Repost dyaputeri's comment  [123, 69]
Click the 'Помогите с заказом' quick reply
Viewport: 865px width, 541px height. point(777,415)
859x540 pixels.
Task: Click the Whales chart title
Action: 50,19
----
## Instructions to follow
Format all of the material above as a numbered list with one item per line, leaving out any blank lines.

## Response below
1. Repost dyaputeri's comment  [123, 69]
2. Click the 'Помогите с заказом' quick reply
3. Viewport: 865px width, 541px height. point(777,415)
4. 859x540 pixels.
5. Task: Click the Whales chart title
6. Action: 50,19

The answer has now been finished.